Yes that is correct, I thought they sent a 1099misc but it is a 1099k where you have to deduct their fees from the gross. This is the way they get away with claiming to be a "tech company" and you are paying them a processing fee for the app.


----------



## uberdriver (Aug 4, 2014)

Although the OP seems to have been confused about Uber taxing drivers, he may be onto something about drivers should be sending Uber a 1099-MISC which, like all 1099s, should be copied to the IRS.

Given that Uber for the last tax year decided to switch from issuing 1099-MISC for the net amount to issuing 1099-K for the gross amount (most likely to look better in the Class Action lawsuits of ICs versus employees), may be every driver should be sending a 1099 back to Uber for the amount of the SRF and the 20/25/28% "paid to Uber".


----------



## zombieguy (May 22, 2015)

uberdriver said:


> Although the OP seems to have been confused about Uber taxing drivers, he may be onto something about drivers should be sending Uber a 1099-MISC which, like all 1099s, should be copied to the IRS.
> 
> Given that Uber for the last tax year decided to switch from issuing 1099-MISC for the net amount to issuing 1099-K for the gross amount (most likely to look better in the Class Action lawsuits of ICs versus employees), may be every driver should be sending a 1099 back to Uber for the amount of the SRF and the 20/25/28% "paid to Uber".

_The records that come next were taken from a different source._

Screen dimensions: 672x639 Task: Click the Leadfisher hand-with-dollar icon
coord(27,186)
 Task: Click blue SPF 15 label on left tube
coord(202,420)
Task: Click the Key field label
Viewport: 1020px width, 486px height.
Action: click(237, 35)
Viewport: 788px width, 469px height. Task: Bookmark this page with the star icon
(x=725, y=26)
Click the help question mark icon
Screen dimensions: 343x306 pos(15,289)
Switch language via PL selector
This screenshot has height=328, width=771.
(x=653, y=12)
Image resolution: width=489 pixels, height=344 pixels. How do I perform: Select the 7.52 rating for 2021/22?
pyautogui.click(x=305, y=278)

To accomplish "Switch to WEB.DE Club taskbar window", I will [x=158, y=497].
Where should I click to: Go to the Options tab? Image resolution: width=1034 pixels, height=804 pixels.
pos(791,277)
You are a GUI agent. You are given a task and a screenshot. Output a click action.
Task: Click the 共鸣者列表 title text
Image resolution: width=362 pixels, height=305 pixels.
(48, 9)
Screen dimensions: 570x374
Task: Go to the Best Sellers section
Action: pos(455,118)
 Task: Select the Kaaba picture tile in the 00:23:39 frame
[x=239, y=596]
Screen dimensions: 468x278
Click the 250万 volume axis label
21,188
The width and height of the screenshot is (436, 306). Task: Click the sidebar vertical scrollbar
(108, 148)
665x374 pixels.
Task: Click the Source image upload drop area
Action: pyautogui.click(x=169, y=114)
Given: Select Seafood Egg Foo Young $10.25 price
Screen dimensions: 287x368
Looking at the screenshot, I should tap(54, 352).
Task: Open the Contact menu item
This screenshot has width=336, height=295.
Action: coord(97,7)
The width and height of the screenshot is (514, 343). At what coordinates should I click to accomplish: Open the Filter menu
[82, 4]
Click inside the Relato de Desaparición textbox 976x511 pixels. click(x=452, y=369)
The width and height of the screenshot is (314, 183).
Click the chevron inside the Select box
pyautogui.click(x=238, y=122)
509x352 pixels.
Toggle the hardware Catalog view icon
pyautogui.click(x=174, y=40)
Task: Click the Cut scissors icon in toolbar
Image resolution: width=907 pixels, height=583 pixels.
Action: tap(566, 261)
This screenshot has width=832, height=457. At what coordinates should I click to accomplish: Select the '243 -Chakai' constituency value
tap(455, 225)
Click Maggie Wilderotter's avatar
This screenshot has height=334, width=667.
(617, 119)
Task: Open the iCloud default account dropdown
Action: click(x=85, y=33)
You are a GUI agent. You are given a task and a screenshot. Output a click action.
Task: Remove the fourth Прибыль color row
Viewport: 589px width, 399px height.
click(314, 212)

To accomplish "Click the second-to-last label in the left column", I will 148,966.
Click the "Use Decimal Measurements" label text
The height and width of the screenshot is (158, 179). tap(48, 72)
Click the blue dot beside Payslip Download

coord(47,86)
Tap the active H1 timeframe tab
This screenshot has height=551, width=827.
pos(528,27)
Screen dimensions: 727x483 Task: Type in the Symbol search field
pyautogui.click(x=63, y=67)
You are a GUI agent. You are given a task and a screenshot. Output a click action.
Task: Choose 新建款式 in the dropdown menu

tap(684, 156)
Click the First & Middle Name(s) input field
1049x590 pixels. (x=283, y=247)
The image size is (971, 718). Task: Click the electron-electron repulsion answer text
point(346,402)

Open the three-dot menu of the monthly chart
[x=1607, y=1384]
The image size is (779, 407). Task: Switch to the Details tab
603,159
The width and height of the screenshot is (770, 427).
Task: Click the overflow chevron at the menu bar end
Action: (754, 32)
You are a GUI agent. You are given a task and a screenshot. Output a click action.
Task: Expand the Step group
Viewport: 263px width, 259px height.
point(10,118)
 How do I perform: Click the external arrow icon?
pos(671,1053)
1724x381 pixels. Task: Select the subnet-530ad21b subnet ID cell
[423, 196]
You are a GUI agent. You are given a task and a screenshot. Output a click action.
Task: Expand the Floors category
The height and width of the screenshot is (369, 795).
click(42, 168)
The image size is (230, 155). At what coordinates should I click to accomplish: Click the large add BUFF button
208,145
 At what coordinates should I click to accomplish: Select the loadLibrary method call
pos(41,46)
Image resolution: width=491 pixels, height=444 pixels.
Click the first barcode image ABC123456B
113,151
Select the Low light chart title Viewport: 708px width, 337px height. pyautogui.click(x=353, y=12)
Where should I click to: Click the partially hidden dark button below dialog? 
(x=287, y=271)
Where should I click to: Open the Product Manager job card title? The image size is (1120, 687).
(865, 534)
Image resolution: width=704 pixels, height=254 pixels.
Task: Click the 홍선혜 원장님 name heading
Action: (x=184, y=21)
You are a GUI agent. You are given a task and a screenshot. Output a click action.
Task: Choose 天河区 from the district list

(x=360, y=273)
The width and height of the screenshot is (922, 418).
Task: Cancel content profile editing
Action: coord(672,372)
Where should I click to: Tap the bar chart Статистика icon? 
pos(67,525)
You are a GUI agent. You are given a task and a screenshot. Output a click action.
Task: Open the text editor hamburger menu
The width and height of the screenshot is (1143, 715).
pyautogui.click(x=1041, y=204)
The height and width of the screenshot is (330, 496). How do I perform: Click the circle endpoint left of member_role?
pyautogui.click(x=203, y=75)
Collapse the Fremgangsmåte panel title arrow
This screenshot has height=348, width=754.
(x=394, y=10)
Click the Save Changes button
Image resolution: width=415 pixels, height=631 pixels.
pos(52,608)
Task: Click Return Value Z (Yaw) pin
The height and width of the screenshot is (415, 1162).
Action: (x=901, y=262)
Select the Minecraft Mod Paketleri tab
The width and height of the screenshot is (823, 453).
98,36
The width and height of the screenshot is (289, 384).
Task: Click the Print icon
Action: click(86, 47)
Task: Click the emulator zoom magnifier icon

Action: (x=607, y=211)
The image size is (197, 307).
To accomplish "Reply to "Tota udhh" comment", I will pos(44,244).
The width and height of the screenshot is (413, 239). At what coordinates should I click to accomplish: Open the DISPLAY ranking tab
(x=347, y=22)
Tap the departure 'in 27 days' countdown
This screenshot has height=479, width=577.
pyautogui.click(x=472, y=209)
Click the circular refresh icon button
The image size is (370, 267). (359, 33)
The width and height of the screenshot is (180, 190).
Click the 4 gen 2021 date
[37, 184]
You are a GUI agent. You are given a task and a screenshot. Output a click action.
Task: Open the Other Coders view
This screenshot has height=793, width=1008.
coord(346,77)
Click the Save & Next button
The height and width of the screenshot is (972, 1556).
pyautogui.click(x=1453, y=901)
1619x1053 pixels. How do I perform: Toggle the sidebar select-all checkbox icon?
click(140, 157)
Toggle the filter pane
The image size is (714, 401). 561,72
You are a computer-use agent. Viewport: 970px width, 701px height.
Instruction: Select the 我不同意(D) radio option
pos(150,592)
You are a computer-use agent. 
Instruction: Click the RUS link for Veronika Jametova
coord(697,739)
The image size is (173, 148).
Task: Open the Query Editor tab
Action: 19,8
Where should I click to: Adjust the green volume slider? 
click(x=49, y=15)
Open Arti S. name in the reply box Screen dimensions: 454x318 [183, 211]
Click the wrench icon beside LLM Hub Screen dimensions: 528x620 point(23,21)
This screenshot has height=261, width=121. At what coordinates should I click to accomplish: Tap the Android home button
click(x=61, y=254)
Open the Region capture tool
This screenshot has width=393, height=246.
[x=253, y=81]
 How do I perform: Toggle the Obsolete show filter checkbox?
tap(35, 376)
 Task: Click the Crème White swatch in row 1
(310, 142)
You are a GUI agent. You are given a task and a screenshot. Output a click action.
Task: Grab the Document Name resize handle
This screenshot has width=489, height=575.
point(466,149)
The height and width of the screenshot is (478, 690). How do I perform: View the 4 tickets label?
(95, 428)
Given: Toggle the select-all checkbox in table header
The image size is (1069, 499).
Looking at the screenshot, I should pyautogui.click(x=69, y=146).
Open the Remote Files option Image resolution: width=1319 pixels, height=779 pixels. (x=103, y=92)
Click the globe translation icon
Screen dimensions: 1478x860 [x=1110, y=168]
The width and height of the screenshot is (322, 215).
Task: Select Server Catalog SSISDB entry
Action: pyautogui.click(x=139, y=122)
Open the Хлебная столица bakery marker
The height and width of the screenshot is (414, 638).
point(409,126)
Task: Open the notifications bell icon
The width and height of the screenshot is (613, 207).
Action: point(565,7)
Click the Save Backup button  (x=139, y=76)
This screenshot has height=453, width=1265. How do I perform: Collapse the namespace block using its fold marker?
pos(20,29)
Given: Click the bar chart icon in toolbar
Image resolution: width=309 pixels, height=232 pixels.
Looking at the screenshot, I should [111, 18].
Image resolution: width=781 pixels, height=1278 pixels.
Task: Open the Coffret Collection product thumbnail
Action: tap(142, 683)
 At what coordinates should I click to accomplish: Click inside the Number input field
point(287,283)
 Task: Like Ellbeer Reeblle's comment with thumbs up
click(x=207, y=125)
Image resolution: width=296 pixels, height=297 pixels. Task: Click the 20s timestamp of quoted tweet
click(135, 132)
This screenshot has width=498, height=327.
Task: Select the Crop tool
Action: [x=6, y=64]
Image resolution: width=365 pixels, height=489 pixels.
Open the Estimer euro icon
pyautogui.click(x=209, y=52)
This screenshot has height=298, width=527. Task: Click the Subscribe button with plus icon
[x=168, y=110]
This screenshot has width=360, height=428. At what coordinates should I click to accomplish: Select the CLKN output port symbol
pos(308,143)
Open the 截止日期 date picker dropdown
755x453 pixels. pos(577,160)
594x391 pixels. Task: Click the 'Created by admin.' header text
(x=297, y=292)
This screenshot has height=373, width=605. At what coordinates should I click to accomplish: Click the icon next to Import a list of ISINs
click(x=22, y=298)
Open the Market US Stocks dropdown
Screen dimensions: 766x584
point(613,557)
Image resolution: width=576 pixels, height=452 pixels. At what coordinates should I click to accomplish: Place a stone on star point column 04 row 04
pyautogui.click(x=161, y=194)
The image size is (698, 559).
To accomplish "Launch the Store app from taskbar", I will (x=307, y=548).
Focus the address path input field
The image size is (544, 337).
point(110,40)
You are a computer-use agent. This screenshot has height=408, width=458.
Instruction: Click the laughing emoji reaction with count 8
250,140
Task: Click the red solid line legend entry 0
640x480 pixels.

I think you could only send a 1099 if you have an incorporated business. I worked for a DJ company years ago that gave us a 1099 misc and the IRS cracked down on them and said that all Contractors had to give them a bill for services. So I had a billing pad that I would have to bill them for the money they owed me even though they set the rates. You can't really give Uber a 1099 anyway because they are a "tech company" that is processing your payments minus their fee for each transaction they process.


----------



## uberdriver (Aug 4, 2014)

zombieguy said:


> I think you could only send a 1099 if you have an incorporated business.


No. If you have a "business", and every Uber driver has one in the sense that it is a Schedule C activity, you can, and may be must, send a 1099-MISC



zombieguy said:


> You can't really give Uber a 1099 anyway because they are a "tech company" that is processing your payments minus their fee for each transaction they process.


Precisely. because this year they chose to categorize their fees as an amount that you pay them as an "expense" out of your (driving) business "revenue", you can send it to them. And may be you must send it or you could be subject to an IRS penalty. That would be an interesting case for an IRS auditor to take a closer look at....


----------



## Tim In Cleveland (Jul 28, 2014)

Yes, Uber does send out 1099's for the full fare which makes little sense. Perhaps their philosophy is we took in the full fare, then paid the safe rider fee and commission? I don't know.
No matter what they put in the box, you should be deducting all safe rider fees and commission on what you claim. Next, deduct all expenses: Phones purchased, cables, water, barf bags, phone service etc. Next, take a deduction for ALL miles driven (not just miles for phases 2, and 3). Do not take a mileage deduction AND try to deduct car washes and repairs. That kind of stuff is included in the mileage deduction. Do you need internet service to view your account, watch training videos and access this forum? Deduct your internet service.


----------



## newsboy559 (Oct 14, 2014)

The problem is, Uber claims that it is the drivers who accept the payment. This is false. The driver has nothing to do with accepting the payment from the end user of the app and drivers don't even have any access to the customer's payment information. Then Uber says it is the driver who keeps his share of the fare and then pays Uber the 20% commission and safe ride fees.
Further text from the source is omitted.